I made one such mistake when I can across a link for an alleged “Transgender Equality” column. It was a particularly busy week for news in the Baltimore community. There has been another murder in the transgender community on Wednesday and there were request for on air interviews.

I accept the fact that I must own my privilege in respect to race. This is why I declined to be interviewed and instead opted to give the reporter some helpful background on hate crimes and the unacceptable rate in which trans women of color fall victim to them.  I included the Executive Summary of the 2011 survey, “Injustice at Every Turn” which highlights the extreme economic and social inequities the transgender and gender non-conforming communities face. These disparities are exponentially higher in communities of color.

So I come across an article in Baltimore Outloud.  It’s not had a great reputation in the transgender community, not only in Baltimore, yet nationally and possibly I suspect, as I know folks in different hemispheres who have glanced across their site, internationally.  But as a community, we thought those concerns removed. Those concerns coming from contributors to the paper, who seek to create discord in the community as a matter of course, or to satisfy a need for self-importance. It is in this light that Baltimore Outloud is viewed, and it is with that filter, I found this piece.

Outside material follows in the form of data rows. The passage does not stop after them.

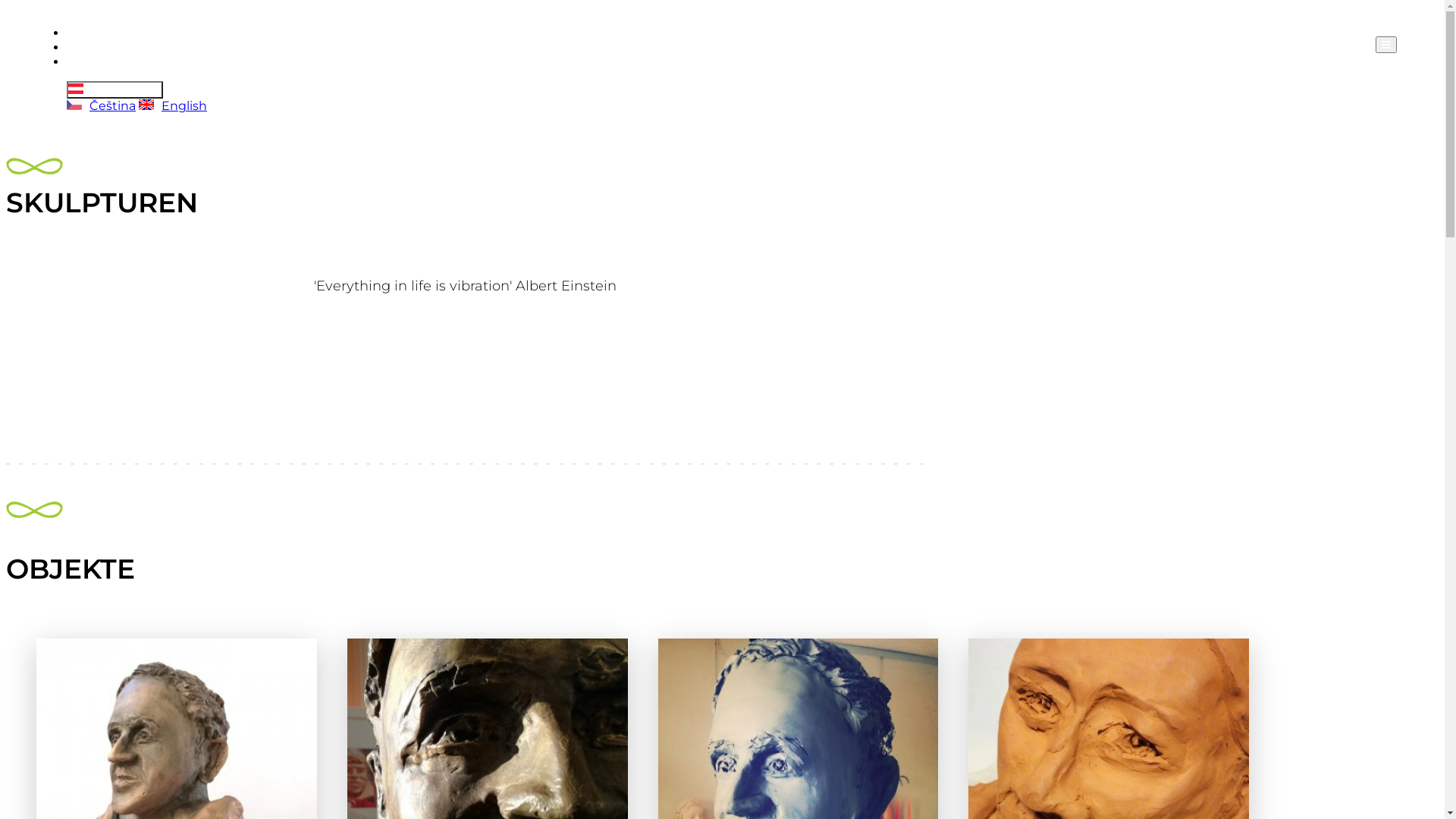
English Element type: text (172, 105)
Architektin Element type: text (100, 47)
Deutsch Element type: text (114, 89)
Designerin Element type: text (99, 61)
Given the description of an element on the screen output the (x, y) to click on. 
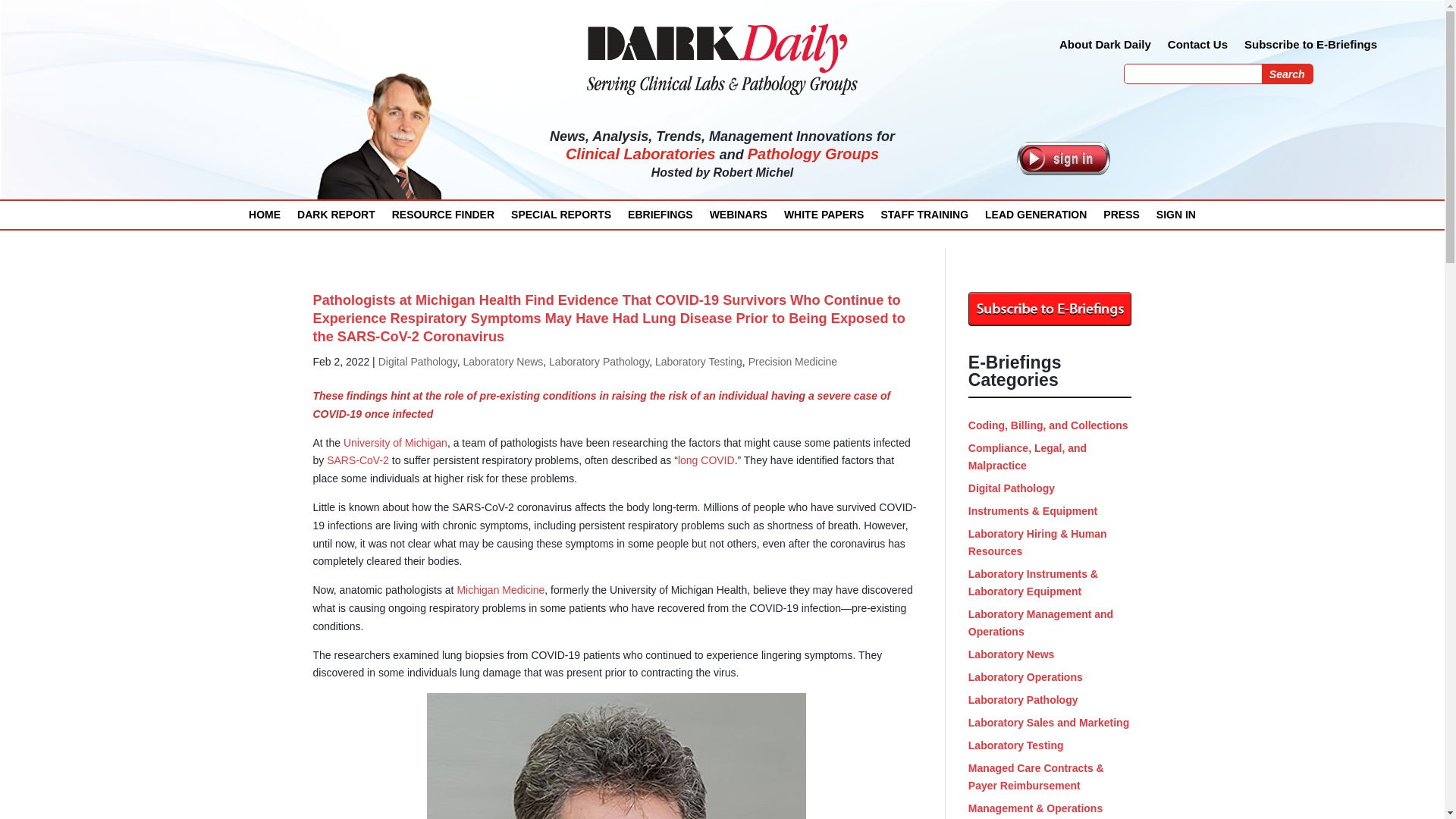
Subscribe to E-Briefings (1310, 47)
Search (1287, 73)
HOME (264, 217)
Contact Us (1197, 47)
RESOURCE FINDER (443, 217)
DARK REPORT (336, 217)
Search (1287, 73)
About Dark Daily (1105, 47)
Search (1287, 73)
sign-in-for-dark-daily (1063, 158)
robert-michael-dark-daily (380, 137)
dark-daily-serving-clinical-labs (722, 58)
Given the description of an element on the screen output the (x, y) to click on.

On Friday April 5th, under the byline “Rational T-hought” which is billed as “Transgender Equality”, I was disappointed  to read what amounted to an extremely disturbing commentary of self victimization displayed on the site.  Two day after the death of another trans woman of color, a very white, very privileged woman in our community is bemoaning the injustice of the DC Police force in not assisting her with her lost iPad.

Hold that thought.

Got it?

Great, there’s more.

Members of our community seek jobs, housing, food, access to healthcare and the comfort of acceptance from a society too indifferent to recognize their equal place in this race we call human.  They do not seek some overpriced technological status symbol. We should be so lucky as to find ourselves at this place. That our greatest equality issues in the transgender community are the lack of attention we are given, by large metropolitan police departments serving communities in excess of six and seven hundred thousand residents, with murder rates historically at the top of nationwide lists, towards our lost….


Do not get me wrong, this is not a bash the iPad opinion I write. It is very much an own your impact and own your privilege. The column digresses into a lament of the loss of security and how when filling up that suburban assault vehicle, you wait IN the vehicle. Many members of our community utilize public transportation as their sole means of travel around town. Some will occasional solicit a hack or hail a legitimate taxi.  The relational security is not even comparable. The cost of filling up those expensive UTEs far exceeds the monthly food expenditures of most trans folk in major cities.

My suggestion is consider writing for The Patch, or, simply, own your privilege. How about we all work collaboratively towards the serious problems of economic justice for the transgender community. iPads not included.